Marketing_StrategyThe ranks of marketers who focus on analytics to build their brands and increase sales is growing rapidly, yet many bank marketers steer clear when the topic of credit attributes comes up. To be sure, much of the science behind creating credit risk policy seems to have little in common with marketing campaigns. However, recently there have been new developments that just might be the turning point for marketers to start caring about the seemingly irrelevant attribute. Here’s a rundown of some of these innovative approaches that hold great promise.

One example of a new credit attribute that benefits marketing is “revolving vs. transacting”. This is a score that indicates if a consumer uses their cards as a charge card (paid off every month) or credit card (carries a balance). While there might be some sociographic measures to broadly guess what card a consumer will prefer, we can now define it with certainty. This is accomplished with a new type of credit report that shows consumer behavior over time, allowing us to match payments to the prior month’s balance due. With this information in hand, we can tell if a consumer would prioritize a lower interest rate or a higher credit limit. This ability to treat customers as a segment of one is critical to making the right offer and driving real marketing value.

Alternative data is a great way to bridge the gap between marketing’s desire for a painless customer experience and credit risk’s need for a thorough vetting. In a mobile credit application, there are practical restrictions on the number of questions you can ask a consumer before they abandon the process. Certainly, your credit risk team will want more data than the consumer is willing to enter on their device. What if you could limit your questions to name, birth date, SSN, and income? A few lenders have been doing this for years, but new data sources make it much easier. They can provide all the information you need and more—from email addresses to Twitter handles. While there is an additional cost, the increase in completed applications pays for the difference. Marketing gets a customer friendly app, the risk team is ensured the critical data for making a sound decision is gathered, and profitability goes up.

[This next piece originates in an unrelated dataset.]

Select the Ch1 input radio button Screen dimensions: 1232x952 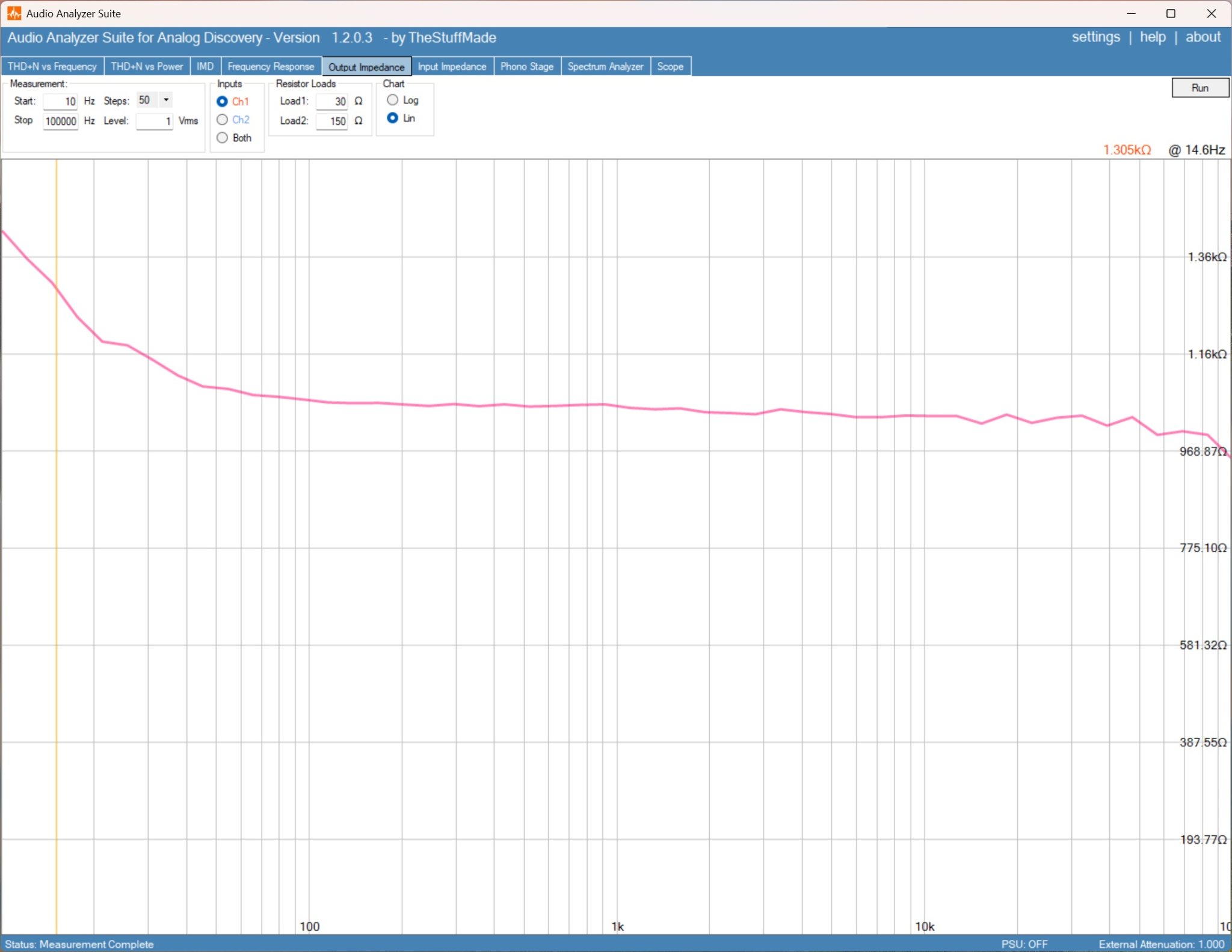pos(222,102)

One of the most vexing challenges for marketers is offering credit to people who lack a credit history, often called underbanked or thin-file consumers. To be clear, you can reach them through many marketing techniques, but getting them approved for credit is the real challenge. I’ve had several friends experience this dilemma—a college student, a newly immigrated professional, and a divorcee. There are several new credit attributes that specialize in predicting the risk of these consumers. They use non-traditional data, like utility bill and cell phone payments, payday loans, and state licenses to analyze risk. Marketing campaigns need not be fettered by the data limitations of the credit risk team. The key is to define the target market you intend to reach, and then work with the risk analysts to ensure they are ready with appropriate data and scoring models. The worst disaster is to launch a campaign, then watch the risk department reject 90% of the applications you just solicited.

For most institutions, the greatest limitations on growing market share come not from the inability to reach consumers with marketing campaigns, but the challenge of stewarding them through the underwriting and on-boarding process. As data providers continue to innovate with new attributes, scores, and models that help approve more consumers, marketers have a rare opportunity to move their established brands ahead of competitors. Offering credit to underserved consumers, reducing fraud risk through alternative channels, and even improving the customer experience can be achieved with these new tools. In many cases, it will be the business side of the house that will identify and promote opportunities that arise from these innovations in credit attributes, not the technical or risk folks. That means if marketers can recognize the right ones and act quickly, they can build immensely successful campaigns from what they once thought of as an unlikely source.